(Items from a dataset)

------

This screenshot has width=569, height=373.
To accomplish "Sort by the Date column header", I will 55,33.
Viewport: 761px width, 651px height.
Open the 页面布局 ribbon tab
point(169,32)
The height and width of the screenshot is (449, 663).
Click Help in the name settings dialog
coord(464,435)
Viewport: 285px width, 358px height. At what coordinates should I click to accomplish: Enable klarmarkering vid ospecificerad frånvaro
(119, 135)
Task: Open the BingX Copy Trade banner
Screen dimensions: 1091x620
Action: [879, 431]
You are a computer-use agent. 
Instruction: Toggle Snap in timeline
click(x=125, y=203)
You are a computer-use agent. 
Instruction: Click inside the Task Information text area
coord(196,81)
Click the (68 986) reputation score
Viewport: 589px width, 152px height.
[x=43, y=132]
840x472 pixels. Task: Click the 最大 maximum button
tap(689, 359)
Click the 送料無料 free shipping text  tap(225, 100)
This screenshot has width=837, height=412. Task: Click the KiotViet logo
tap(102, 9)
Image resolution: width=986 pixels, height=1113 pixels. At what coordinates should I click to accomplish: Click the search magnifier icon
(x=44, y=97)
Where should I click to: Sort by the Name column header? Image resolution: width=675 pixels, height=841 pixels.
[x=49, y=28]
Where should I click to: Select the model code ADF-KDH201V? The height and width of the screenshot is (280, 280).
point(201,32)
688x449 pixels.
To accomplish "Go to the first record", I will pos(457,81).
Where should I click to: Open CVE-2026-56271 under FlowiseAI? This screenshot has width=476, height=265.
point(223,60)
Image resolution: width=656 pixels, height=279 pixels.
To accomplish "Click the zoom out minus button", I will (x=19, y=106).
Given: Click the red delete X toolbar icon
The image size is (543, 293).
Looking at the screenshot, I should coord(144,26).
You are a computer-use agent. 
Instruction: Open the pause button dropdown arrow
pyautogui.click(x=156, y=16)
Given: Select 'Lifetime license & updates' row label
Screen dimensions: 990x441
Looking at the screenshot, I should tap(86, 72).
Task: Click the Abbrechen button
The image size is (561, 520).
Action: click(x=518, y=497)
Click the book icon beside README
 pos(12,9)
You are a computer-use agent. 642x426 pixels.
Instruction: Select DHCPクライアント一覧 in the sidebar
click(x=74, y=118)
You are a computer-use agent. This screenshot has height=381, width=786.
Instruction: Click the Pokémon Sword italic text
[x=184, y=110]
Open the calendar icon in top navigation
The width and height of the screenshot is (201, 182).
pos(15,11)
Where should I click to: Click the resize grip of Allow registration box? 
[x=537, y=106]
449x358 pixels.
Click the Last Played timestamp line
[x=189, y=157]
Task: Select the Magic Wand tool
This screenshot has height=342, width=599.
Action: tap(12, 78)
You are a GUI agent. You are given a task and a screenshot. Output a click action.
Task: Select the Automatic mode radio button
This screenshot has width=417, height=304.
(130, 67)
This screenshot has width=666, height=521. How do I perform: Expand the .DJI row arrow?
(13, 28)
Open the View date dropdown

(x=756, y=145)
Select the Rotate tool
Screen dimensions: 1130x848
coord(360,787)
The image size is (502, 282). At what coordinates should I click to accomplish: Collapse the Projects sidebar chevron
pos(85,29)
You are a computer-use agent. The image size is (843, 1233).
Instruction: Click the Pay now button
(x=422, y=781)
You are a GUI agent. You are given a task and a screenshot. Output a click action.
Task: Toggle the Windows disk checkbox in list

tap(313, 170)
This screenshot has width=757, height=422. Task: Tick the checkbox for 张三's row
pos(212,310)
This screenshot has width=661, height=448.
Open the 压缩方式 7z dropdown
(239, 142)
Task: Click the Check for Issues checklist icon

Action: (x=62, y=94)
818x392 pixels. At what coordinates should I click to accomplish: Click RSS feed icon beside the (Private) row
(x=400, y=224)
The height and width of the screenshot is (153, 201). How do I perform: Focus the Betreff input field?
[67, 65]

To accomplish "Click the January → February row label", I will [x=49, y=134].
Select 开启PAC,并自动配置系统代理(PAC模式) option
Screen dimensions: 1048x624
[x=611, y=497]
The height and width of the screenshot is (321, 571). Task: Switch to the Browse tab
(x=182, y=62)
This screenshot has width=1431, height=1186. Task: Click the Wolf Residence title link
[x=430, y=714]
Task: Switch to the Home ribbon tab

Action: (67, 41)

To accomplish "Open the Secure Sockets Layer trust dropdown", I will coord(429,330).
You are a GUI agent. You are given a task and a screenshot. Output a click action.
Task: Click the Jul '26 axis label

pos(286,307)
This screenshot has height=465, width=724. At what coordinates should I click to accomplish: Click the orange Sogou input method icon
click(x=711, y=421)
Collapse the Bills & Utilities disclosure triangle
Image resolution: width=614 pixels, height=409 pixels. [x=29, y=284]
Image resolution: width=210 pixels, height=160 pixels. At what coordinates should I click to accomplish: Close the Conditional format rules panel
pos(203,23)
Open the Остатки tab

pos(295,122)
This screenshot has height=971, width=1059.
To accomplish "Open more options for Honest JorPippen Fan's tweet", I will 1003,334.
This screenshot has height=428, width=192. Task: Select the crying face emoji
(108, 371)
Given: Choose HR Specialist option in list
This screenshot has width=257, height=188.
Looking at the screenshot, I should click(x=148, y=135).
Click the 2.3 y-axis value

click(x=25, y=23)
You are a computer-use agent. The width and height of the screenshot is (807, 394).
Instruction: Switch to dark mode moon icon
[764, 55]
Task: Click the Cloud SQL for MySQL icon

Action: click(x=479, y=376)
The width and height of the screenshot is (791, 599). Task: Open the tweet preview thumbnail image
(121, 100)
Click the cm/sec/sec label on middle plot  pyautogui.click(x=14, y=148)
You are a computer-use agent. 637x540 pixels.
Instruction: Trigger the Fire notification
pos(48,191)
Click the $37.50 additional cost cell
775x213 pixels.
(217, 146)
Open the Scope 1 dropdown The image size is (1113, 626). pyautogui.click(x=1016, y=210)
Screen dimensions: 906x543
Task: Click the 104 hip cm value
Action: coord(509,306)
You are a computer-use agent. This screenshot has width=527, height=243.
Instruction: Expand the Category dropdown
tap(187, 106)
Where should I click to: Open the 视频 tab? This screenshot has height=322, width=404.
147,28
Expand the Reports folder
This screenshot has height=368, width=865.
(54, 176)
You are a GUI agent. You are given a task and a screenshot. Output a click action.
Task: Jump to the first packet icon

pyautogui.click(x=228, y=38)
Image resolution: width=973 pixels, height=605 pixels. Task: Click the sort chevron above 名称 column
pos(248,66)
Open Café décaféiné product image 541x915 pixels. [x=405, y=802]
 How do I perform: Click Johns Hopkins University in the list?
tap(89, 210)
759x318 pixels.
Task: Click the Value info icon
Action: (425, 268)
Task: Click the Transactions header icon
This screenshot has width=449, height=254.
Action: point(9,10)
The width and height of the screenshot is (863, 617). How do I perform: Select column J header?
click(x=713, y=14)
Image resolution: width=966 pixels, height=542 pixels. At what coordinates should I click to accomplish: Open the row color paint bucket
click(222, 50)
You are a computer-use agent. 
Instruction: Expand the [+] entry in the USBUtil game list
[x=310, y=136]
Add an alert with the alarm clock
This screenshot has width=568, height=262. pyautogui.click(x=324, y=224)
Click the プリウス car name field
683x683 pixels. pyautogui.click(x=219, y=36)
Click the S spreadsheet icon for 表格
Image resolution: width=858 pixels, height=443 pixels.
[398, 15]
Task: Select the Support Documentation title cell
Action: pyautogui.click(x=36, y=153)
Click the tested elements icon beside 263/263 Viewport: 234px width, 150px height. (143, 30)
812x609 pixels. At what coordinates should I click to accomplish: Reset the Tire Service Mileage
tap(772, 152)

------

In full and word for word, reproduce the data above.

This screenshot has width=569, height=373.
To accomplish "Sort by the Date column header", I will 55,33.
Viewport: 761px width, 651px height.
Open the 页面布局 ribbon tab
point(169,32)
The height and width of the screenshot is (449, 663).
Click Help in the name settings dialog
coord(464,435)
Viewport: 285px width, 358px height. At what coordinates should I click to accomplish: Enable klarmarkering vid ospecificerad frånvaro
(119, 135)
Task: Open the BingX Copy Trade banner
Screen dimensions: 1091x620
Action: [879, 431]
You are a computer-use agent. 
Instruction: Toggle Snap in timeline
click(x=125, y=203)
You are a computer-use agent. 
Instruction: Click inside the Task Information text area
coord(196,81)
Click the (68 986) reputation score
Viewport: 589px width, 152px height.
[x=43, y=132]
840x472 pixels. Task: Click the 最大 maximum button
tap(689, 359)
Click the 送料無料 free shipping text  tap(225, 100)
This screenshot has width=837, height=412. Task: Click the KiotViet logo
tap(102, 9)
Image resolution: width=986 pixels, height=1113 pixels. At what coordinates should I click to accomplish: Click the search magnifier icon
(x=44, y=97)
Where should I click to: Sort by the Name column header? Image resolution: width=675 pixels, height=841 pixels.
[x=49, y=28]
Where should I click to: Select the model code ADF-KDH201V? The height and width of the screenshot is (280, 280).
point(201,32)
688x449 pixels.
To accomplish "Go to the first record", I will pos(457,81).
Where should I click to: Open CVE-2026-56271 under FlowiseAI? This screenshot has width=476, height=265.
point(223,60)
Image resolution: width=656 pixels, height=279 pixels.
To accomplish "Click the zoom out minus button", I will (x=19, y=106).
Given: Click the red delete X toolbar icon
The image size is (543, 293).
Looking at the screenshot, I should coord(144,26).
You are a computer-use agent. 
Instruction: Open the pause button dropdown arrow
pyautogui.click(x=156, y=16)
Given: Select 'Lifetime license & updates' row label
Screen dimensions: 990x441
Looking at the screenshot, I should tap(86, 72).
Task: Click the Abbrechen button
The image size is (561, 520).
Action: click(x=518, y=497)
Click the book icon beside README
 pos(12,9)
You are a computer-use agent. 642x426 pixels.
Instruction: Select DHCPクライアント一覧 in the sidebar
click(x=74, y=118)
You are a computer-use agent. This screenshot has height=381, width=786.
Instruction: Click the Pokémon Sword italic text
[x=184, y=110]
Open the calendar icon in top navigation
The width and height of the screenshot is (201, 182).
pos(15,11)
Where should I click to: Click the resize grip of Allow registration box? 
[x=537, y=106]
449x358 pixels.
Click the Last Played timestamp line
[x=189, y=157]
Task: Select the Magic Wand tool
This screenshot has height=342, width=599.
Action: tap(12, 78)
You are a GUI agent. You are given a task and a screenshot. Output a click action.
Task: Select the Automatic mode radio button
This screenshot has width=417, height=304.
(130, 67)
This screenshot has width=666, height=521. How do I perform: Expand the .DJI row arrow?
(13, 28)
Open the View date dropdown

(x=756, y=145)
Select the Rotate tool
Screen dimensions: 1130x848
coord(360,787)
The image size is (502, 282). At what coordinates should I click to accomplish: Collapse the Projects sidebar chevron
pos(85,29)
You are a computer-use agent. The image size is (843, 1233).
Instruction: Click the Pay now button
(x=422, y=781)
You are a GUI agent. You are given a task and a screenshot. Output a click action.
Task: Toggle the Windows disk checkbox in list

tap(313, 170)
This screenshot has width=757, height=422. Task: Tick the checkbox for 张三's row
pos(212,310)
This screenshot has width=661, height=448.
Open the 压缩方式 7z dropdown
(239, 142)
Task: Click the Check for Issues checklist icon

Action: (x=62, y=94)
818x392 pixels. At what coordinates should I click to accomplish: Click RSS feed icon beside the (Private) row
(x=400, y=224)
The height and width of the screenshot is (153, 201). How do I perform: Focus the Betreff input field?
[67, 65]

To accomplish "Click the January → February row label", I will [x=49, y=134].
Select 开启PAC,并自动配置系统代理(PAC模式) option
Screen dimensions: 1048x624
[x=611, y=497]
The height and width of the screenshot is (321, 571). Task: Switch to the Browse tab
(x=182, y=62)
This screenshot has width=1431, height=1186. Task: Click the Wolf Residence title link
[x=430, y=714]
Task: Switch to the Home ribbon tab

Action: (67, 41)

To accomplish "Open the Secure Sockets Layer trust dropdown", I will coord(429,330).
You are a GUI agent. You are given a task and a screenshot. Output a click action.
Task: Click the Jul '26 axis label

pos(286,307)
This screenshot has height=465, width=724. At what coordinates should I click to accomplish: Click the orange Sogou input method icon
click(x=711, y=421)
Collapse the Bills & Utilities disclosure triangle
Image resolution: width=614 pixels, height=409 pixels. [x=29, y=284]
Image resolution: width=210 pixels, height=160 pixels. At what coordinates should I click to accomplish: Close the Conditional format rules panel
pos(203,23)
Open the Остатки tab

pos(295,122)
This screenshot has height=971, width=1059.
To accomplish "Open more options for Honest JorPippen Fan's tweet", I will 1003,334.
This screenshot has height=428, width=192. Task: Select the crying face emoji
(108, 371)
Given: Choose HR Specialist option in list
This screenshot has width=257, height=188.
Looking at the screenshot, I should click(x=148, y=135).
Click the 2.3 y-axis value

click(x=25, y=23)
You are a computer-use agent. The width and height of the screenshot is (807, 394).
Instruction: Switch to dark mode moon icon
[764, 55]
Task: Click the Cloud SQL for MySQL icon

Action: click(x=479, y=376)
The width and height of the screenshot is (791, 599). Task: Open the tweet preview thumbnail image
(121, 100)
Click the cm/sec/sec label on middle plot  pyautogui.click(x=14, y=148)
You are a computer-use agent. 637x540 pixels.
Instruction: Trigger the Fire notification
pos(48,191)
Click the $37.50 additional cost cell
775x213 pixels.
(217, 146)
Open the Scope 1 dropdown The image size is (1113, 626). pyautogui.click(x=1016, y=210)
Screen dimensions: 906x543
Task: Click the 104 hip cm value
Action: coord(509,306)
You are a computer-use agent. This screenshot has width=527, height=243.
Instruction: Expand the Category dropdown
tap(187, 106)
Where should I click to: Open the 视频 tab? This screenshot has height=322, width=404.
147,28
Expand the Reports folder
This screenshot has height=368, width=865.
(54, 176)
You are a GUI agent. You are given a task and a screenshot. Output a click action.
Task: Jump to the first packet icon

pyautogui.click(x=228, y=38)
Image resolution: width=973 pixels, height=605 pixels. Task: Click the sort chevron above 名称 column
pos(248,66)
Open Café décaféiné product image 541x915 pixels. [x=405, y=802]
 How do I perform: Click Johns Hopkins University in the list?
tap(89, 210)
759x318 pixels.
Task: Click the Value info icon
Action: (425, 268)
Task: Click the Transactions header icon
This screenshot has width=449, height=254.
Action: point(9,10)
The width and height of the screenshot is (863, 617). How do I perform: Select column J header?
click(x=713, y=14)
Image resolution: width=966 pixels, height=542 pixels. At what coordinates should I click to accomplish: Open the row color paint bucket
click(222, 50)
You are a computer-use agent. 
Instruction: Expand the [+] entry in the USBUtil game list
[x=310, y=136]
Add an alert with the alarm clock
This screenshot has width=568, height=262. pyautogui.click(x=324, y=224)
Click the プリウス car name field
683x683 pixels. pyautogui.click(x=219, y=36)
Click the S spreadsheet icon for 表格
Image resolution: width=858 pixels, height=443 pixels.
[398, 15]
Task: Select the Support Documentation title cell
Action: pyautogui.click(x=36, y=153)
Click the tested elements icon beside 263/263 Viewport: 234px width, 150px height. (143, 30)
812x609 pixels. At what coordinates should I click to accomplish: Reset the Tire Service Mileage
tap(772, 152)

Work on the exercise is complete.